Le P. Malebranche. fut malade quatre mois, s'affaiblissant de jour en jour, et se desséchant jusqu'à n'être plus qu'un vrai squelette. Son mal s'accommoda à sa philosophie: le corps qu'il avait tant méprisé, se réduisit presque à rien; et l'esprit, accoutumé à la supériorité, demeura sain et entier. Il n'en faisait usage que pour s'exciter à des sentimens de religion, et quelquefois, par délassement, pour philosopher sur le dépérissement de la machine. Il fut toujours spectateur tranquille de sa longue mort, dont le dernier moment, qui arriva le 13 octobre, fut tel que l'on crut qu'il reposait.

━━━━━━━━━━━━━━━━━━━━

Consigne:
Répondez en vous appuyant sur le texte cité plus haut :
(a) Pendant combien de temps Malebranche fut-il malade ?
(b) À quoi son corps finit-il par ressembler ?
(c) À quelle date arriva son dernier moment ?

Données:
━━━━━━━━━━━━━━━━━━━━

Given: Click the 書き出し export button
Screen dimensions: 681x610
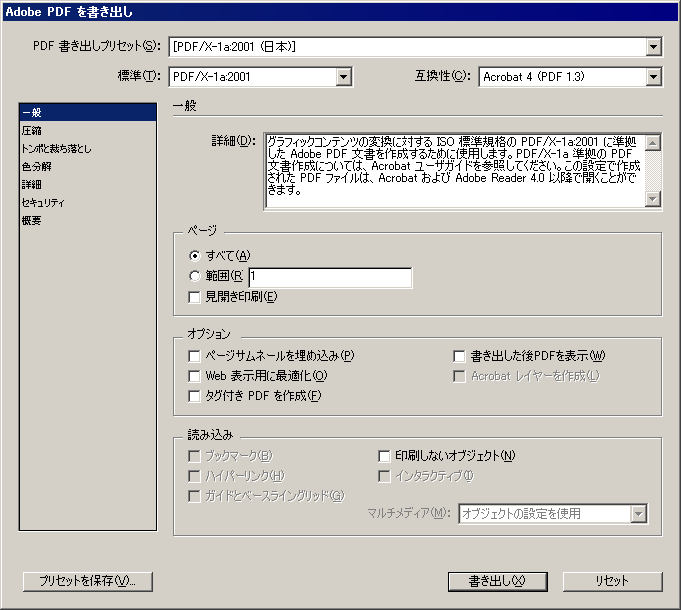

━━━━━━━━━━━━━━━━━━━━

Réponse:
(a) Pendant quatre mois.
(b) À un vrai squelette.
(c) Le 13 octobre.